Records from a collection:
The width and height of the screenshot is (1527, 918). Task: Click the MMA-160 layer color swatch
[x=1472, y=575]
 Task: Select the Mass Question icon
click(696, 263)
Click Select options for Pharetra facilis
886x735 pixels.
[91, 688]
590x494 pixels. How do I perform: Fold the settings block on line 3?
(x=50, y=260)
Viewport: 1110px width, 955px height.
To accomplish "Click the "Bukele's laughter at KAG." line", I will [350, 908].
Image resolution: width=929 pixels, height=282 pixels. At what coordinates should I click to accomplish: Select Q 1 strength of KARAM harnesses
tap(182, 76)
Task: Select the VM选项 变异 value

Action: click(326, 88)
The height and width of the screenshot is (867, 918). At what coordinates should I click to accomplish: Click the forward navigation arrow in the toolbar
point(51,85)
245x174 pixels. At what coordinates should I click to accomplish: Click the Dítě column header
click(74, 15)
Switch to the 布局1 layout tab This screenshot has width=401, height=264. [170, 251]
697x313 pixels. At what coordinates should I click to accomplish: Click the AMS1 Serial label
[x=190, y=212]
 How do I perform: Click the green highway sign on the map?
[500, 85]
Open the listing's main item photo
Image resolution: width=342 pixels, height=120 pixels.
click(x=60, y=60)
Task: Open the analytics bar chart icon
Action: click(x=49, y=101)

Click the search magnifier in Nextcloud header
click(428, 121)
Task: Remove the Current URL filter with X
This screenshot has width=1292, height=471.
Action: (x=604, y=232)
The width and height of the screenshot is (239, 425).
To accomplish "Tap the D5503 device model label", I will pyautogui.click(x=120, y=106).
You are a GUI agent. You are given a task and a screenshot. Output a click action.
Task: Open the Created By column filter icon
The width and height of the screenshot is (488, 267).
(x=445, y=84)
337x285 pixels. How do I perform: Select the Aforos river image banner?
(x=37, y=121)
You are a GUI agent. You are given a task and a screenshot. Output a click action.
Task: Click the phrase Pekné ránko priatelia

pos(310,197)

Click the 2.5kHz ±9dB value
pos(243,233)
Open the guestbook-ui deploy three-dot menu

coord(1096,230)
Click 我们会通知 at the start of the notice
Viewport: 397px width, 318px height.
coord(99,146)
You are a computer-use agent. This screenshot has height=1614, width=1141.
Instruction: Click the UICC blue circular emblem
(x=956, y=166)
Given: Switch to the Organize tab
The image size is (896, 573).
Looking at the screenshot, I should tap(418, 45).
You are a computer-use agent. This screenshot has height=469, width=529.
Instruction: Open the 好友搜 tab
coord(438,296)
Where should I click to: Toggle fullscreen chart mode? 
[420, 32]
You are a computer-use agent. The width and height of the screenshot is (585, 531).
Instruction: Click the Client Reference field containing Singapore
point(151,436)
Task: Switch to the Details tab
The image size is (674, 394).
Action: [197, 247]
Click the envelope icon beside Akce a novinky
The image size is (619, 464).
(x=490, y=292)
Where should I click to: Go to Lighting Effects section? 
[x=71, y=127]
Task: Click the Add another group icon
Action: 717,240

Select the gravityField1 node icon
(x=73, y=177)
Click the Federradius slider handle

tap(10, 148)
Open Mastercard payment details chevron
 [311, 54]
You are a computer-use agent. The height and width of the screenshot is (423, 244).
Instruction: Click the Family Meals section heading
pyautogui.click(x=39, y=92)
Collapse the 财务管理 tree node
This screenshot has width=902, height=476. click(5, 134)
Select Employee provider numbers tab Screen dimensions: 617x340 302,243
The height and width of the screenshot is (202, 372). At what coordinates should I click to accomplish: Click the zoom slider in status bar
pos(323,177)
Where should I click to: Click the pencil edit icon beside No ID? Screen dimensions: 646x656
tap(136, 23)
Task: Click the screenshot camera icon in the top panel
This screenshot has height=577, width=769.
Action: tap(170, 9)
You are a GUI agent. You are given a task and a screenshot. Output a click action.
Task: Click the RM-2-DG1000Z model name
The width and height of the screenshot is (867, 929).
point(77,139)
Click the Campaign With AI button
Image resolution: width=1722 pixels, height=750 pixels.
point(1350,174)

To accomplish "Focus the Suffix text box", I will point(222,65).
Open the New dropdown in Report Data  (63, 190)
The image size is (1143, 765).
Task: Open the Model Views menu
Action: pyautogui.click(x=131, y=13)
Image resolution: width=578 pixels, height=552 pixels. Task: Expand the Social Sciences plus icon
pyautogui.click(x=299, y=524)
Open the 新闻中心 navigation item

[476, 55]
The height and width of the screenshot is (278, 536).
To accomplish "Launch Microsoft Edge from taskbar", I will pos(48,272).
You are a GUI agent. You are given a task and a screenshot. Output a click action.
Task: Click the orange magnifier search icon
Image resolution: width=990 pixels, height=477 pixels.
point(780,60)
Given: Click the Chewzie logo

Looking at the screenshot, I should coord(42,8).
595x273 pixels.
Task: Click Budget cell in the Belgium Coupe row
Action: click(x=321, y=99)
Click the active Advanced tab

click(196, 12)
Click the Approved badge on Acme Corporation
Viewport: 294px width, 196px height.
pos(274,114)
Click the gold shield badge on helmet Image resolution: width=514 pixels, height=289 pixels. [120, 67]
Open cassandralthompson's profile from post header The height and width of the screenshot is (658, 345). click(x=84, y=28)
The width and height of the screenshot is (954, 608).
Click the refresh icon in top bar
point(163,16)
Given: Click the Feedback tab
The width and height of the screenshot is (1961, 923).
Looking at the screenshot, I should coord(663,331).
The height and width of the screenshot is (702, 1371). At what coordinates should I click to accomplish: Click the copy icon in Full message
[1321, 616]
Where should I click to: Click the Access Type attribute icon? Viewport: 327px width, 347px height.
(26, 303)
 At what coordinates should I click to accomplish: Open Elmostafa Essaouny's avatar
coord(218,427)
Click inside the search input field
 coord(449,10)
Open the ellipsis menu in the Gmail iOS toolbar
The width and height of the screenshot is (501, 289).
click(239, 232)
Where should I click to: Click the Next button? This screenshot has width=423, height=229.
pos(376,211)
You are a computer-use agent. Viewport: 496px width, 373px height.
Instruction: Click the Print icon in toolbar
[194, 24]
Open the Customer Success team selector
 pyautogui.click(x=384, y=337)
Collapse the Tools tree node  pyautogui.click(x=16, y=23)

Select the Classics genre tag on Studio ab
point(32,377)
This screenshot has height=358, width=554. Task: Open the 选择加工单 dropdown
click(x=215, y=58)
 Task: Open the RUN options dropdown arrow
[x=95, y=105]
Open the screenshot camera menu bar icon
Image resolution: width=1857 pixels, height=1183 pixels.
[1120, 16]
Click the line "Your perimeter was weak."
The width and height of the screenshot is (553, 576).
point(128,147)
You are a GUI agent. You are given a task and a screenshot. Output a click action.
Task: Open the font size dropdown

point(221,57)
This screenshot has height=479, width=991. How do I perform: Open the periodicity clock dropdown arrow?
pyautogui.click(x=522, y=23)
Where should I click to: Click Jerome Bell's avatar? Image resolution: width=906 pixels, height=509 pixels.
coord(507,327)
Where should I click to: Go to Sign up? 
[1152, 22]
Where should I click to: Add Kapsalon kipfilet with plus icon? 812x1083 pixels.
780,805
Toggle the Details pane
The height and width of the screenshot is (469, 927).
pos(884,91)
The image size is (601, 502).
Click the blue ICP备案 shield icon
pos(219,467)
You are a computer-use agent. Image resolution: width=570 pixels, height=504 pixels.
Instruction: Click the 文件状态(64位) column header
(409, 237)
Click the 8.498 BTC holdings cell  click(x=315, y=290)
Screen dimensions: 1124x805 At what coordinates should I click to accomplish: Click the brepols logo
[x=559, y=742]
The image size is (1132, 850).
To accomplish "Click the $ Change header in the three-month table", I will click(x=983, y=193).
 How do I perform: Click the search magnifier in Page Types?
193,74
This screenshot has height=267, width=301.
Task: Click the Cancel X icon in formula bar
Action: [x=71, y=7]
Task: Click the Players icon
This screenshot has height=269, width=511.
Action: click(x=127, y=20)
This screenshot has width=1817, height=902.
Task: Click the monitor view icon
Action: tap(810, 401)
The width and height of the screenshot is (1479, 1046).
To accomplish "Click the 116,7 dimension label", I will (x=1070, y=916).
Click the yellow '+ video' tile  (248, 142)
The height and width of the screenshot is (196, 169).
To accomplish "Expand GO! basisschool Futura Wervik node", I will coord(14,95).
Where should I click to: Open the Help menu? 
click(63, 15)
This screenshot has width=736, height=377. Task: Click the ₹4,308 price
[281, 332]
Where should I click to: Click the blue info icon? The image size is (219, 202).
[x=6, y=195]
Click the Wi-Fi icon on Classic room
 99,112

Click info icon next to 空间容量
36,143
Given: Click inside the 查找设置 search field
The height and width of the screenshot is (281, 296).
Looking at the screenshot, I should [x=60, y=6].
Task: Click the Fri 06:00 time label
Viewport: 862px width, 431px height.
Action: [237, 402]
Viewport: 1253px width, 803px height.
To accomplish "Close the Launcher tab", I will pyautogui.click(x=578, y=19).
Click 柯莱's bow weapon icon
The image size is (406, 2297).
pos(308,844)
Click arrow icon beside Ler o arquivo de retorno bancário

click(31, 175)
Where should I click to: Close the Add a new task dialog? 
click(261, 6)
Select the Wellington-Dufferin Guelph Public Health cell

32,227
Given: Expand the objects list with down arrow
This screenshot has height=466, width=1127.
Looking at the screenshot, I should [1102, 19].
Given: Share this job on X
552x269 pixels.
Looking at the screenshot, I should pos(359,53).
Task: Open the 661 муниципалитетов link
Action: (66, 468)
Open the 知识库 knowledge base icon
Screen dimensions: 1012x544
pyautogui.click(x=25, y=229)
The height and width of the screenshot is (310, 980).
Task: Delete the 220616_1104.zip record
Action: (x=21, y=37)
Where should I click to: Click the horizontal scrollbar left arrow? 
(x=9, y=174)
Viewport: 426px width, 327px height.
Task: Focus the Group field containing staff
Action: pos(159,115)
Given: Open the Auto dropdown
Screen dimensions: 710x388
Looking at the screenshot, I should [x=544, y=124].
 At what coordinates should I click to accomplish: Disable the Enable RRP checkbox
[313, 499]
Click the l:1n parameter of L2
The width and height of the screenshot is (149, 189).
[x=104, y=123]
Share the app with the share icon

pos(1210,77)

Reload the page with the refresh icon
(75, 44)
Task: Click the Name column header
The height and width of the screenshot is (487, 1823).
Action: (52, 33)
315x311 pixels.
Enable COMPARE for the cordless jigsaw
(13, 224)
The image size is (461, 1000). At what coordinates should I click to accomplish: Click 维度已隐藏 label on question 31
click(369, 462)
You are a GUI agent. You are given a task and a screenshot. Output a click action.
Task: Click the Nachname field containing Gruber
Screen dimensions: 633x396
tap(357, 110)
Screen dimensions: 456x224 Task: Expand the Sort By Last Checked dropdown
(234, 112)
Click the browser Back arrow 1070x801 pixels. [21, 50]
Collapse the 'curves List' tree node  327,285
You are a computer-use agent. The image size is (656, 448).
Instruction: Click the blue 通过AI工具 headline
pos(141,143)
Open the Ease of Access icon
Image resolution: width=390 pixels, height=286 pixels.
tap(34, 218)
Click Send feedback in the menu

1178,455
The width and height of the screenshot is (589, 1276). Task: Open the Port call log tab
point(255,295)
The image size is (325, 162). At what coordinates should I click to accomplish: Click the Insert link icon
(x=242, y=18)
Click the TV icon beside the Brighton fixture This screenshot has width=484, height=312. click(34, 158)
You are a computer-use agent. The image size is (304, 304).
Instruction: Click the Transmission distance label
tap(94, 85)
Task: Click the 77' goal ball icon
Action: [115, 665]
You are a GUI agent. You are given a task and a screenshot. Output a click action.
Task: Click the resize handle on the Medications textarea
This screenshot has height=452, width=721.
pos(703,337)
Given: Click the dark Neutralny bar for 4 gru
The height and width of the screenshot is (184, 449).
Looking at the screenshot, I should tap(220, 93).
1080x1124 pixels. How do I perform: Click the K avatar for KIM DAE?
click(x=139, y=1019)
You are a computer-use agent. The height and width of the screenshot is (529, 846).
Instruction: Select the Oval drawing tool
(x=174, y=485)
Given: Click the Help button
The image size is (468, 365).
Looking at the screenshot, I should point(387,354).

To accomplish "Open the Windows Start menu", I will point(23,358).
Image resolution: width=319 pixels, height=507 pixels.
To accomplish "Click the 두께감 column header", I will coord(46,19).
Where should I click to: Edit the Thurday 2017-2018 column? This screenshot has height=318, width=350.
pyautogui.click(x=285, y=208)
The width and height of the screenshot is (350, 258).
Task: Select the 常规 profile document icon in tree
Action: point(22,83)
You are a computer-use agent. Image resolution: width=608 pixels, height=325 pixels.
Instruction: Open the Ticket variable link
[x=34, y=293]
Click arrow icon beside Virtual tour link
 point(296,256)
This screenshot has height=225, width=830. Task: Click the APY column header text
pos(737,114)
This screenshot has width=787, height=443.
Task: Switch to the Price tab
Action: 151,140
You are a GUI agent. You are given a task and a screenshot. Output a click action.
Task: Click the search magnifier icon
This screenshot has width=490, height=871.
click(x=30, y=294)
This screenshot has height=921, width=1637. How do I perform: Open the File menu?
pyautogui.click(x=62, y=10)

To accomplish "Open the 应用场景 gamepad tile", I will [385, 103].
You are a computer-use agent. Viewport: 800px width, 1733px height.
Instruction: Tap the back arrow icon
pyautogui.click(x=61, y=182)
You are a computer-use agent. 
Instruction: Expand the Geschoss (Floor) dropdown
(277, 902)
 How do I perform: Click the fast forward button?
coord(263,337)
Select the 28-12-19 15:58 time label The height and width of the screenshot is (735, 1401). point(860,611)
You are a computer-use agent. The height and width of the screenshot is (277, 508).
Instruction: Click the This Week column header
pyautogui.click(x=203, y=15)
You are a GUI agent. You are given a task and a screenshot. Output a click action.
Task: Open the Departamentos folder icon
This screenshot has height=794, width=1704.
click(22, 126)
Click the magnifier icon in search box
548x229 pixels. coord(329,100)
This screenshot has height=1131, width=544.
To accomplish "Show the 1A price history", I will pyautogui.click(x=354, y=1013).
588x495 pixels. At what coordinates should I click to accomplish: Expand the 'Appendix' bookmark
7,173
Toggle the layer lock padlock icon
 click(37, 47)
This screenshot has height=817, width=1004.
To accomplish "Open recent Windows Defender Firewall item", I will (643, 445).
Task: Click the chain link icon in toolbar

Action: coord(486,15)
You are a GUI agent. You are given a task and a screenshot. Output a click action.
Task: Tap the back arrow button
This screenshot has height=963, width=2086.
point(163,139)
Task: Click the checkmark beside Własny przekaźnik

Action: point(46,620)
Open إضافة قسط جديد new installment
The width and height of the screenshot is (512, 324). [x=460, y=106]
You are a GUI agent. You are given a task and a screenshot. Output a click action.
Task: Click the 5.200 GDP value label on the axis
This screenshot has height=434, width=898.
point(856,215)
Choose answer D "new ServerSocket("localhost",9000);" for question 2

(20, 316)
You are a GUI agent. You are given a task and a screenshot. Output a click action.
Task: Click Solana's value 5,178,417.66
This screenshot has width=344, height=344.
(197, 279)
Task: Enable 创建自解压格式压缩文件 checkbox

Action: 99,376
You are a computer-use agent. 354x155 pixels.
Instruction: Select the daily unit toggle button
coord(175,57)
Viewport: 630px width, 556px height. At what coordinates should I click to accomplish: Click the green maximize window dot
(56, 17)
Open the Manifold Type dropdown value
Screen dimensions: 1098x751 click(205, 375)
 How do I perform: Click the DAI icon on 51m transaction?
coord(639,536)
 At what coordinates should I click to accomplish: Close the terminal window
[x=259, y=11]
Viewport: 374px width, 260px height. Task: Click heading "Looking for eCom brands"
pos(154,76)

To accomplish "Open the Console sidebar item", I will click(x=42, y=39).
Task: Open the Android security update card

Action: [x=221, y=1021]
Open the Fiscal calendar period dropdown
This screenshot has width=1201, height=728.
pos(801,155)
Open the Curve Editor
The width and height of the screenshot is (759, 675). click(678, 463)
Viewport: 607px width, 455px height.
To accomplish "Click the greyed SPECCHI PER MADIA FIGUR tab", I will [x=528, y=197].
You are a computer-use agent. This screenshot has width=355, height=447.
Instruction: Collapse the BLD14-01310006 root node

**TO DO**
Reproduce every line in the data that has the word "Windows" in it.

**FINAL ANSWER**
To accomplish "Open the Windows Start menu", I will point(23,358).
To accomplish "Open recent Windows Defender Firewall item", I will (643, 445).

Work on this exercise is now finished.